Fassbinder also plays with our expectations in a more low key, more sustained way. For the average person, going to the movies usually means spending a few hours looking at characters who on the whole tend to be better looking the than people you meet in real life. This is by no means limited to mainstream Hollywood. For his low-budget À bout de souffle Godard cast the ruggedly handsome Jean-Paul Belmondo and the beautiful, pixie like Jean Seberg. Hal Hartley cast the gorgeous Adrienne Shelley in his films about drab, suburban Long Island. This makes perfect sense. To be able to make a living as an actor, or even to get a part in a major, alternative movie takes a certain charisma, a charisma which, in our culture, is usually associated with good looks. Even a director like Robert Bresson, who never used professional actors, almost always cast people who would turn heads in real life. To look at Ali: Fear Eats the Soul, however, is a bit like looking in the mirror. Except for El Hedi ben Salem, who looks exactly the way you’d expect the object of a white, gay 1970s director’s lust would look like, all of the characters in Ali: Fear Eats the Soul are ordinary, even drab-looking. What’s more, Fassbinder’s Munich is not the great city of Berlin in Wings of Desire, a cosmopolitan metropolis that envelopes its citizens in its own sublime, ethereal glow. It’s a nasty, pinched little corner of a profoundly conservative country with a racist, genocidal, not so distant past.

Emmi Kurowski’s Polish name, therefore, takes on an added significance. Even though she was a member of the Nazi Party – “wasn’t everybody?” she remarks – she still has an affinity for the outsider. Her first husband, who died twenty years before the action of the film takes place, was a Polish slave laborer who decided to stay in Germany after the war. I don’t speak German, but Ali’s thick foreign accent comes across even in the film’s subtitles, where he has the tendency to speak of himself in the third person, not out of arrogance, but out of an inability to properly conjugate German verbs. Why does Ali appeal to Emmi? That’s not particularly difficult to explain. Perhaps he reminds her of her own youth. Perhaps she sees something in his more traditional, immigrant Moroccan culture more appealing than mainstream German culture can offer. Perhaps she just likes his muscles. Unless you’re a racist, it’s easy to see why Emmi is attracted to Ali.

What’s more difficult for us to accept is why Ali would be attracted to Emmi. This isn’t supposed to happen in our culture. Good looking men in their 30s don’t date women in their 60s, and Fassbinder forces us to confront our own assumptions that physical beauty means spiritual beauty. That Ali sees something in Emmi that Barbara, who set up their dance to make fun of the old lady who had wandered into the bar, cannot, raises him as far above his drag surroundings as his good looks do. Yet when their relationship starts to break up after being subjected to the racist disapproval of their marriage by their neighbors and by Emmi’s half Polish children, Fassbinder digs even more deeply. Neither Emmi nor Ali is a saint. Emmi has a, typically German, authoritarian side that drives Ali back into the arms of Barbara, and Ali isn’t blind to the fact that Emmi is three decades his senior. In fact, he’s never quite so physically beautiful in one of the film’s cruelest scenes where he refuses to acknowledge her as his wife in front of his coworkers, who mockingly refer to her as “his grandmother from Morocco.”
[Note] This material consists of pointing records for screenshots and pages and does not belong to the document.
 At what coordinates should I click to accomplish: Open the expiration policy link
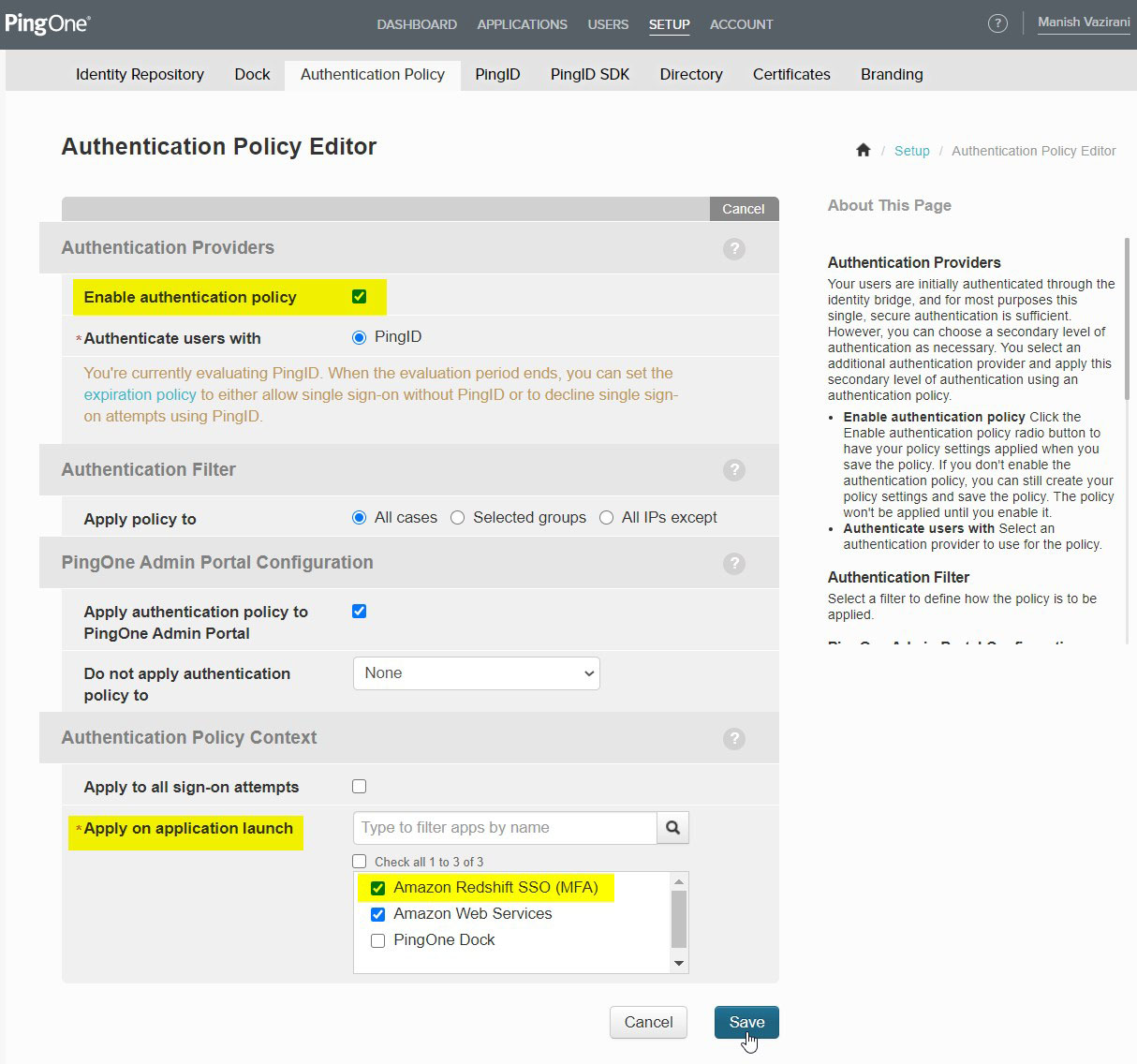(139, 394)

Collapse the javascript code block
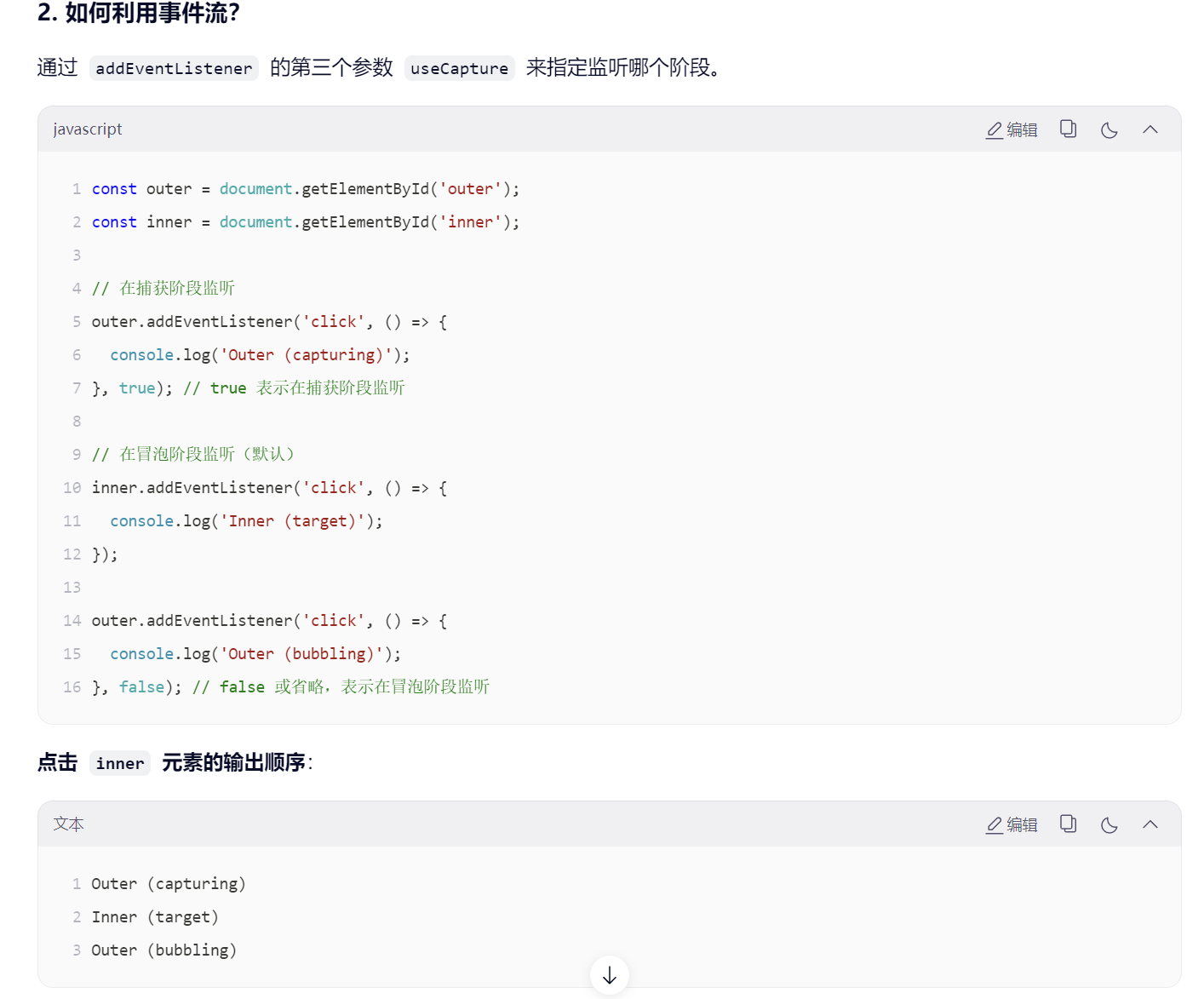[1150, 129]

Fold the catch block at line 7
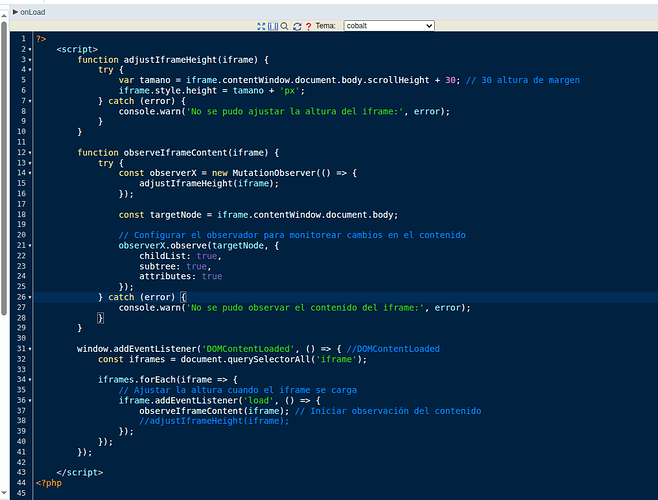30,101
It’s only in the last scene of the movie that we really understand the meaning of the title Ali: Fear Eats the Soul. The virulence of the racism we’ve seen dramatized for the past 90 minutes has damaged Ali not only spiritually, but physically. As the film closes, we begin to suspect that Emmi will outlive her much younger husband, and exactly the way Brigitte Mira outlived El Hedi ben Salem, by decades.